(no title)
charlescurt123 | 1 year ago
I'm honestly a bit envious of future engineers who will be tackling these kinds of problems with a 100-line Jupyter notebook on a laptop years from now. If we discovered the right method or algorithm for these long-horizon problems, a 2B-parameter model might even outperform current models on everything except short, extreme reasoning problems.
The only solution I've ever considered for this is expanding a model's dimensionality over time, rather than focusing on perfect weights. The higher dimensionality you can provide to a model, the greater its theoretical storage capacity. This could resemble a two-layer model—one layer acting as a superposition of multiple ideal points, and the other layer knowing how to use them.
When you think about the loss landscape, imagine it with many minima for a given task. If we could create a method that navigates these minima by reconfiguring the model when needed, we could theoretically develop a single model with near-infinite local minima—and therefore, higher-dimensional memory. This may sound wild, but consider the fact that the human brain potentially creates and disconnects thousands of new connections in a single day. Could it be that these connections steer our internal loss landscape between different minima we need throughout the day?
aDyslecticCrow|1 year ago
Models that change size as needed have been experimented with, but they are either too inefficient or difficult to optimize at a limited power budget. However, I agree that they are likely what is needed if we want to continue to scale upward in size.

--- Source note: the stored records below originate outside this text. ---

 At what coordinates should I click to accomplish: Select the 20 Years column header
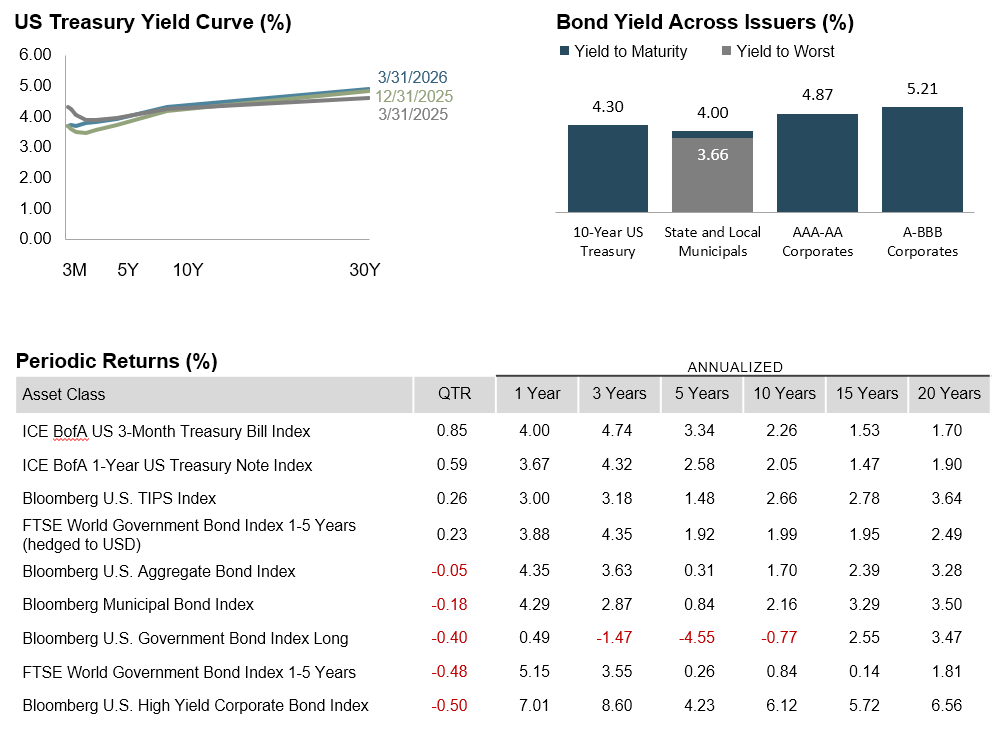point(948,394)
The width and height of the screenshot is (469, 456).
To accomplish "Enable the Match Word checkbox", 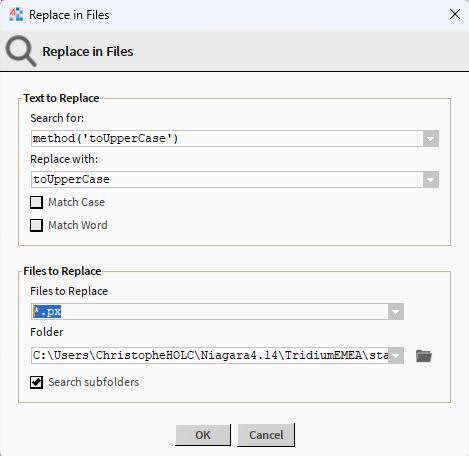I will (36, 225).
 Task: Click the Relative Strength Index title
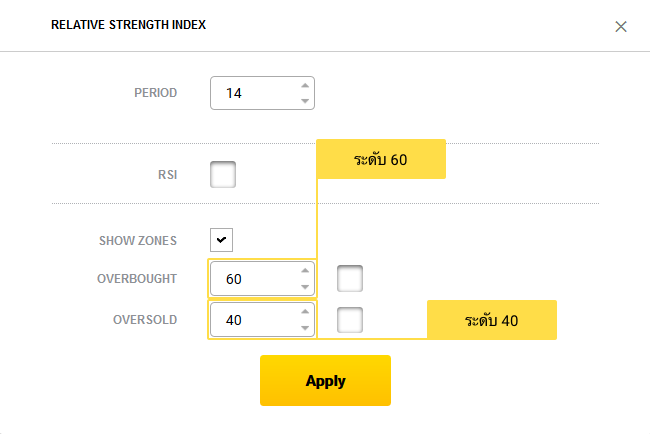128,25
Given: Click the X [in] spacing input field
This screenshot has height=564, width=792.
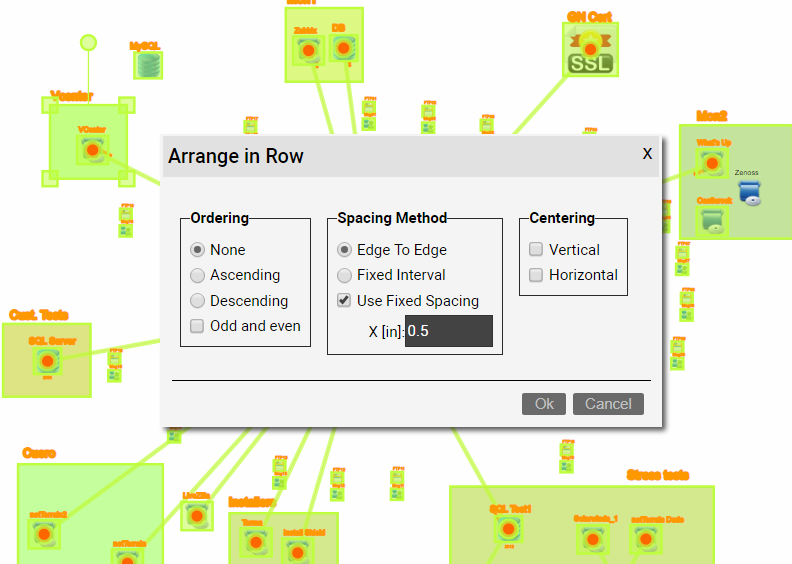Looking at the screenshot, I should pyautogui.click(x=448, y=331).
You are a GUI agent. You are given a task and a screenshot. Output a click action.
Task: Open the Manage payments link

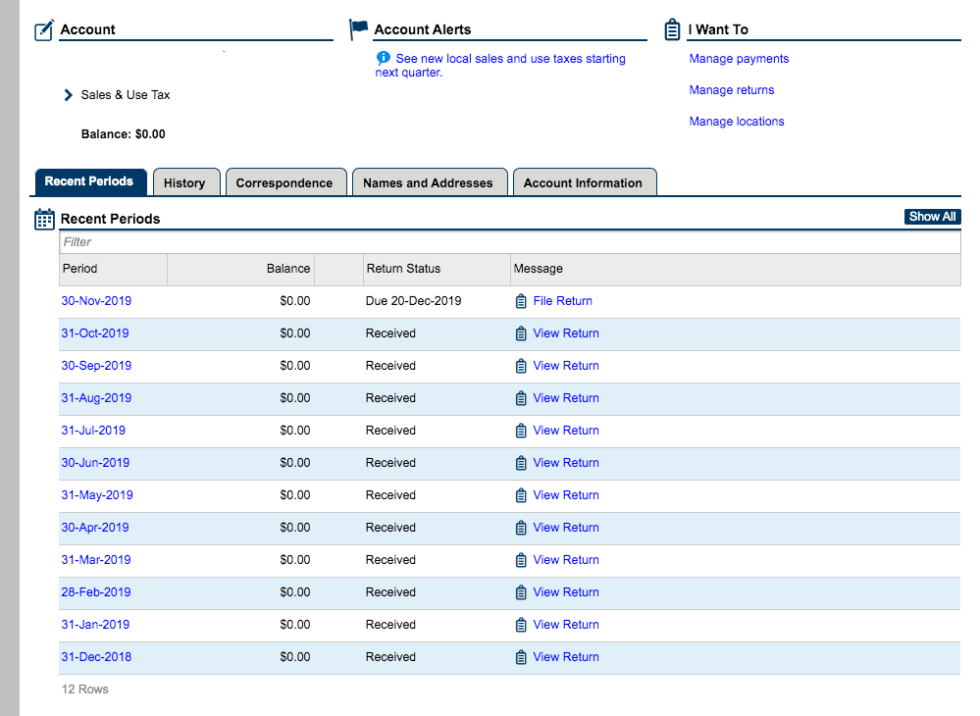pyautogui.click(x=738, y=59)
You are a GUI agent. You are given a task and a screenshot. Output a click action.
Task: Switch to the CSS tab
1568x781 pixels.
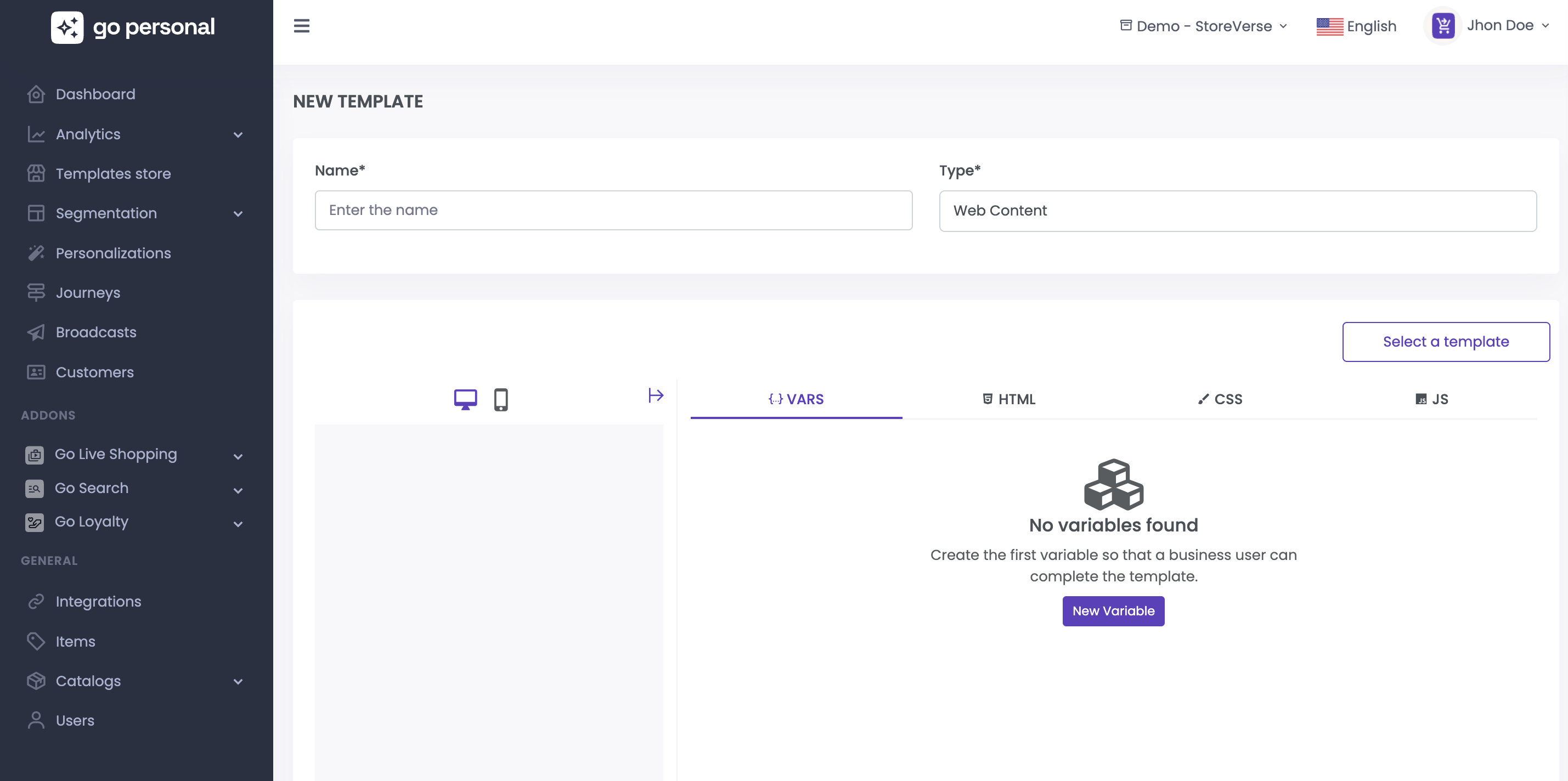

I suspect the real bottleneck is a breakthrough in training itself. Backpropagation loss is too simplistic to optimize our current models perfectly, let alone future larger ones. But there is no guarantee a better alternative exists which may create a fixed limit to current ML approaches.
charlescurt123|1 year ago
What I’m advocating is a substantial increase in this aspect—keeping model size the same while expanding dimensionality. The "curse of dimensionality" illustrates how a modest increase in dimensions leads to a significantly larger volume.
While I agree that backpropagation isn’t a complete solution, it’s ultimately just a stochastic search method. The key point here is that expanding the dimensionality of a model’s space is likely the only viable long-term direction. To achieve this, backpropagation needs to work within an increasingly multidimensional space.
A useful analogy is training a small model on random versus structured data. With structured data, we can learn an extensive amount, but with random data, we hit a hard limit imposed by the network. Why is that?